Preemies in the bomb shelter

On the morning he spoke with ISRAEL21c, Zangan’s staff was caring for a full complement of 15 preterm babies and about 25 full-term babies. Among them were two-day-old twins born nine weeks prematurely, one weighing 1,100 grams (about 2.4 pounds) and the other 1,300 grams (2.8 pounds).

“The smaller twin had to be medicated and intubated because his lungs were immature, and luckily he is now doing much better and I hope he can be extubated within a couple of hours,” says Zangan, recalling that in 2010, two Gazan preemies were being treated in the protected NICU along with the Israeli babies.

The NICU is staffed with five senior neonatologists, two pediatricians and 30 nurses; the nursery has two physicians and 20 nurses.

“I’m proud that our staff knows they are needed here to treat those preterm babies to give them the best chance to fulfill their potential,” says Zangan. “They do that with a lot of dedication despite their worries for their own families. When we have a siren, they find opportunities to call home and check on their children.”

He is relieved to know that the infants in the bomb shelter will not remember those first sounds of war. The effects on the adults are more long-lasting.

“Lots of research on small or preterm babies and morbidities during delivery proves that staying for a long time in stressful situations, like those among mothers in Sderot or Ashkelon, is a risk factor for prematurity and low birth rate,” says the neonatologist.

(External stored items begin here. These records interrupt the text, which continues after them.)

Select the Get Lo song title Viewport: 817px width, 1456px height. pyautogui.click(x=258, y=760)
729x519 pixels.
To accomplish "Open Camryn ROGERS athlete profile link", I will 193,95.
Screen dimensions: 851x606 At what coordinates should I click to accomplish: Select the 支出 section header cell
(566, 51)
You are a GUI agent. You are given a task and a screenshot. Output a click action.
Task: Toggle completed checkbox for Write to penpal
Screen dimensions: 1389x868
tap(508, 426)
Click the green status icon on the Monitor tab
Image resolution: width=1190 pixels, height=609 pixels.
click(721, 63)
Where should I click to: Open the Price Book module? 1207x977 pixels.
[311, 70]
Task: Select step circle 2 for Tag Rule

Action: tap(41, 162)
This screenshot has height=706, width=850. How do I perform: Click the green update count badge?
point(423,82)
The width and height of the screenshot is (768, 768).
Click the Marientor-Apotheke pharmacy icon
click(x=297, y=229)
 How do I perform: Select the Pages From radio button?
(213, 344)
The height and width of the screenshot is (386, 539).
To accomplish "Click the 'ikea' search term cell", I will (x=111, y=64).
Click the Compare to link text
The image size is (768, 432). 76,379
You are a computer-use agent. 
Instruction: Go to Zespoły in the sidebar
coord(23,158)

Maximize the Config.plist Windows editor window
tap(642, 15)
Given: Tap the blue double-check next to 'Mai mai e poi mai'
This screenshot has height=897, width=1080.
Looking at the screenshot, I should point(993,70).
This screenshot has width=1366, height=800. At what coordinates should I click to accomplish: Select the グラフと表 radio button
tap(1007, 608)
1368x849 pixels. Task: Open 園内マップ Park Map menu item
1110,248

In several previous times of conflict, Barzilai directed many patients to hospitals farther north. Now, Barzilai is functioning normally due to the Iron Dome antimissile system in place near the medical center, and because the need is so great in its catchment area of Ashkelon, Ashdod, Kiryat Malachi, Kiryat Gat, Sderot and the smaller towns around Gaza. Nevertheless, the ground outside the hospital is strewn with shrapnel.

As of July 22, a total of 451 patients had come to Barzilai’s emergency department from the beginning of Operation Protective Edge, including 330 for minor injuries, 121 for acute anxiety and two dead on arrival. Of those, 32 patients (28 soldiers) were admitted for further observation and treatment, including a 17-year-old boy severely injured in a bombing attack from Gaza on July 13 and an injured Palestinian brought in by the Israeli army.